WORK TO BE COMPLETED:
In full and without change, retype the records.

----------------------------------------

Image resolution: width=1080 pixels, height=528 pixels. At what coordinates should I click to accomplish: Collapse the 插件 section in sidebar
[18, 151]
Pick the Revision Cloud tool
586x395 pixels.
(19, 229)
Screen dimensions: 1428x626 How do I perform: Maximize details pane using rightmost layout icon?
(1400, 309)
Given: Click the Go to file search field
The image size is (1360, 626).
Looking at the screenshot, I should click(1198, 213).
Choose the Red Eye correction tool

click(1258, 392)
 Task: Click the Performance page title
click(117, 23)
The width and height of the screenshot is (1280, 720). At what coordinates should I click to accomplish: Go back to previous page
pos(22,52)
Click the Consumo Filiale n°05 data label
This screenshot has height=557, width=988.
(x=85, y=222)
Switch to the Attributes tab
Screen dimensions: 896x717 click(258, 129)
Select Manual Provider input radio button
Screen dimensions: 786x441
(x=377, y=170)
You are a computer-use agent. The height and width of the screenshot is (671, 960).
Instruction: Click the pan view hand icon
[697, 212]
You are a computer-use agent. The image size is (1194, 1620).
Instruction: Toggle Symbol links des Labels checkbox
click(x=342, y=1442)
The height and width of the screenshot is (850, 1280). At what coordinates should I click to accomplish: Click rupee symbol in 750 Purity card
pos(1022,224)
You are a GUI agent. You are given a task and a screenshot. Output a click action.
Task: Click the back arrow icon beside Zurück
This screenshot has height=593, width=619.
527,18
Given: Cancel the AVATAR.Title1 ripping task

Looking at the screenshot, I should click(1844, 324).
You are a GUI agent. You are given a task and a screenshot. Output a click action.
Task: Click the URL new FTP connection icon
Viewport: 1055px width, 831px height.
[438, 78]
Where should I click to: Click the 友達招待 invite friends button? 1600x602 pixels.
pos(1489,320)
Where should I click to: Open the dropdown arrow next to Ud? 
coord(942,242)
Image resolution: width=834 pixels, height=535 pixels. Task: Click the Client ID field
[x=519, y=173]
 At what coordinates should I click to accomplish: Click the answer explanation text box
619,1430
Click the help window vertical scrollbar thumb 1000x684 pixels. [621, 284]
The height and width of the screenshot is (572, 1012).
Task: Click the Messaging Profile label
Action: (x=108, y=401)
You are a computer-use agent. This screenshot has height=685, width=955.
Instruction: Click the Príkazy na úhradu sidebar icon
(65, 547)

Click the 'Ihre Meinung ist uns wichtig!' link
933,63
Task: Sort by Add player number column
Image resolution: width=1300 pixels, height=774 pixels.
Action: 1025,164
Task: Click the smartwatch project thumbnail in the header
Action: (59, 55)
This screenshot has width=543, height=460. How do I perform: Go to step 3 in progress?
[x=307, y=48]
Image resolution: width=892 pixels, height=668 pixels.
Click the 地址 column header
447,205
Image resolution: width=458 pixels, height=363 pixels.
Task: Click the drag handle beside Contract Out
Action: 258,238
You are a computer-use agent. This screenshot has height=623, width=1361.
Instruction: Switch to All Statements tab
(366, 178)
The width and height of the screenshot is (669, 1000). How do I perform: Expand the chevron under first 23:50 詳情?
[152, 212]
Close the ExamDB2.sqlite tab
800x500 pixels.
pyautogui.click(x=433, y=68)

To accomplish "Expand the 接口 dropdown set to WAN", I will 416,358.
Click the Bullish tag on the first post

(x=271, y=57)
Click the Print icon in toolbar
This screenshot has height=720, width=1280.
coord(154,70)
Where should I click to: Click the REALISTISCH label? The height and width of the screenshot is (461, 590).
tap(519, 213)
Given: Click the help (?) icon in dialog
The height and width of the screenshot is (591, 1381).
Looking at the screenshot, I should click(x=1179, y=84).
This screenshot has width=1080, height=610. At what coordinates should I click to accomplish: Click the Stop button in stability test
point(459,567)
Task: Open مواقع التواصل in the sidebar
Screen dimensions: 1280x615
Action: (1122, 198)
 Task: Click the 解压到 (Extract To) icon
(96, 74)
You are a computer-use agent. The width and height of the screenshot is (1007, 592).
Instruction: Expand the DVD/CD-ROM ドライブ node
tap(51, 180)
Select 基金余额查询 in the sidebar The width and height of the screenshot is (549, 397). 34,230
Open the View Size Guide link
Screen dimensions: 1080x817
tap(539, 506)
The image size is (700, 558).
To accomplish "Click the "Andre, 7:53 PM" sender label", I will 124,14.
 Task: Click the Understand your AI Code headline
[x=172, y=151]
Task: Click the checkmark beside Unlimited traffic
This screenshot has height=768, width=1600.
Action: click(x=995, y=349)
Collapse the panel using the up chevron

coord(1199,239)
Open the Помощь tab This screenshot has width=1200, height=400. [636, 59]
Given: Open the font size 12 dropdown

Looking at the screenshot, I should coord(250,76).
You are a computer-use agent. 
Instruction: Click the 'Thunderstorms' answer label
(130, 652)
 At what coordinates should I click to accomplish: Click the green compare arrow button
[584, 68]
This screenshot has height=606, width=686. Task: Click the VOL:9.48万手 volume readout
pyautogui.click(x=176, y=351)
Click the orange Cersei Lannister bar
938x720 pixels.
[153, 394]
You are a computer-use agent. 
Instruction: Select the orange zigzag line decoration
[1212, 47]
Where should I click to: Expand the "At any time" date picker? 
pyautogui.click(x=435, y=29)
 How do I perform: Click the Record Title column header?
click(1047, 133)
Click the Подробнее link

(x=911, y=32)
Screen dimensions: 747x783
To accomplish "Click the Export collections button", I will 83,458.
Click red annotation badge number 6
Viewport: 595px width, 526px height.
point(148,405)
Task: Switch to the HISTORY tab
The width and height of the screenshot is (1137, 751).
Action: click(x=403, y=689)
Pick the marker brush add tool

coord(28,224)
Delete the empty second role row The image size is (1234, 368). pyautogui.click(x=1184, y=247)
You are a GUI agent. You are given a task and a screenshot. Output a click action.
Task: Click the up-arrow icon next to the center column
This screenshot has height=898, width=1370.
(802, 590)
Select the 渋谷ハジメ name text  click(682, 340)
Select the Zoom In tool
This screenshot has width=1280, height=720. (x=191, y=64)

----------------------------------------

RESPONSE TO THIS EXERCISE:
Image resolution: width=1080 pixels, height=528 pixels. At what coordinates should I click to accomplish: Collapse the 插件 section in sidebar
[18, 151]
Pick the Revision Cloud tool
586x395 pixels.
(19, 229)
Screen dimensions: 1428x626 How do I perform: Maximize details pane using rightmost layout icon?
(1400, 309)
Given: Click the Go to file search field
The image size is (1360, 626).
Looking at the screenshot, I should click(1198, 213).
Choose the Red Eye correction tool

click(1258, 392)
 Task: Click the Performance page title
click(117, 23)
The width and height of the screenshot is (1280, 720). At what coordinates should I click to accomplish: Go back to previous page
pos(22,52)
Click the Consumo Filiale n°05 data label
This screenshot has height=557, width=988.
(x=85, y=222)
Switch to the Attributes tab
Screen dimensions: 896x717 click(258, 129)
Select Manual Provider input radio button
Screen dimensions: 786x441
(x=377, y=170)
You are a computer-use agent. The height and width of the screenshot is (671, 960).
Instruction: Click the pan view hand icon
[697, 212]
You are a computer-use agent. The image size is (1194, 1620).
Instruction: Toggle Symbol links des Labels checkbox
click(x=342, y=1442)
The height and width of the screenshot is (850, 1280). At what coordinates should I click to accomplish: Click rupee symbol in 750 Purity card
pos(1022,224)
You are a GUI agent. You are given a task and a screenshot. Output a click action.
Task: Click the back arrow icon beside Zurück
This screenshot has height=593, width=619.
527,18
Given: Cancel the AVATAR.Title1 ripping task

Looking at the screenshot, I should click(1844, 324).
You are a GUI agent. You are given a task and a screenshot. Output a click action.
Task: Click the URL new FTP connection icon
Viewport: 1055px width, 831px height.
[438, 78]
Where should I click to: Click the 友達招待 invite friends button? 1600x602 pixels.
pos(1489,320)
Where should I click to: Open the dropdown arrow next to Ud? 
coord(942,242)
Image resolution: width=834 pixels, height=535 pixels. Task: Click the Client ID field
[x=519, y=173]
 At what coordinates should I click to accomplish: Click the answer explanation text box
619,1430
Click the help window vertical scrollbar thumb 1000x684 pixels. [621, 284]
The height and width of the screenshot is (572, 1012).
Task: Click the Messaging Profile label
Action: (x=108, y=401)
You are a computer-use agent. This screenshot has height=685, width=955.
Instruction: Click the Príkazy na úhradu sidebar icon
(65, 547)

Click the 'Ihre Meinung ist uns wichtig!' link
933,63
Task: Sort by Add player number column
Image resolution: width=1300 pixels, height=774 pixels.
Action: 1025,164
Task: Click the smartwatch project thumbnail in the header
Action: (59, 55)
This screenshot has width=543, height=460. How do I perform: Go to step 3 in progress?
[x=307, y=48]
Image resolution: width=892 pixels, height=668 pixels.
Click the 地址 column header
447,205
Image resolution: width=458 pixels, height=363 pixels.
Task: Click the drag handle beside Contract Out
Action: 258,238
You are a computer-use agent. This screenshot has height=623, width=1361.
Instruction: Switch to All Statements tab
(366, 178)
The width and height of the screenshot is (669, 1000). How do I perform: Expand the chevron under first 23:50 詳情?
[152, 212]
Close the ExamDB2.sqlite tab
800x500 pixels.
pyautogui.click(x=433, y=68)

To accomplish "Expand the 接口 dropdown set to WAN", I will 416,358.
Click the Bullish tag on the first post

(x=271, y=57)
Click the Print icon in toolbar
This screenshot has height=720, width=1280.
coord(154,70)
Where should I click to: Click the REALISTISCH label? The height and width of the screenshot is (461, 590).
tap(519, 213)
Given: Click the help (?) icon in dialog
The height and width of the screenshot is (591, 1381).
Looking at the screenshot, I should click(x=1179, y=84).
This screenshot has width=1080, height=610. At what coordinates should I click to accomplish: Click the Stop button in stability test
point(459,567)
Task: Open مواقع التواصل in the sidebar
Screen dimensions: 1280x615
Action: (1122, 198)
 Task: Click the 解压到 (Extract To) icon
(96, 74)
You are a computer-use agent. The width and height of the screenshot is (1007, 592).
Instruction: Expand the DVD/CD-ROM ドライブ node
tap(51, 180)
Select 基金余额查询 in the sidebar The width and height of the screenshot is (549, 397). 34,230
Open the View Size Guide link
Screen dimensions: 1080x817
tap(539, 506)
The image size is (700, 558).
To accomplish "Click the "Andre, 7:53 PM" sender label", I will 124,14.
 Task: Click the Understand your AI Code headline
[x=172, y=151]
Task: Click the checkmark beside Unlimited traffic
This screenshot has height=768, width=1600.
Action: click(x=995, y=349)
Collapse the panel using the up chevron

coord(1199,239)
Open the Помощь tab This screenshot has width=1200, height=400. [636, 59]
Given: Open the font size 12 dropdown

Looking at the screenshot, I should coord(250,76).
You are a computer-use agent. 
Instruction: Click the 'Thunderstorms' answer label
(130, 652)
 At what coordinates should I click to accomplish: Click the green compare arrow button
[584, 68]
This screenshot has height=606, width=686. Task: Click the VOL:9.48万手 volume readout
pyautogui.click(x=176, y=351)
Click the orange Cersei Lannister bar
938x720 pixels.
[153, 394]
You are a computer-use agent. 
Instruction: Select the orange zigzag line decoration
[1212, 47]
Where should I click to: Expand the "At any time" date picker? 
pyautogui.click(x=435, y=29)
 How do I perform: Click the Record Title column header?
click(1047, 133)
Click the Подробнее link

(x=911, y=32)
Screen dimensions: 747x783
To accomplish "Click the Export collections button", I will 83,458.
Click red annotation badge number 6
Viewport: 595px width, 526px height.
point(148,405)
Task: Switch to the HISTORY tab
The width and height of the screenshot is (1137, 751).
Action: click(x=403, y=689)
Pick the marker brush add tool

coord(28,224)
Delete the empty second role row The image size is (1234, 368). pyautogui.click(x=1184, y=247)
You are a GUI agent. You are given a task and a screenshot. Output a click action.
Task: Click the up-arrow icon next to the center column
This screenshot has height=898, width=1370.
(802, 590)
Select the 渋谷ハジメ name text  click(682, 340)
Select the Zoom In tool
This screenshot has width=1280, height=720. (x=191, y=64)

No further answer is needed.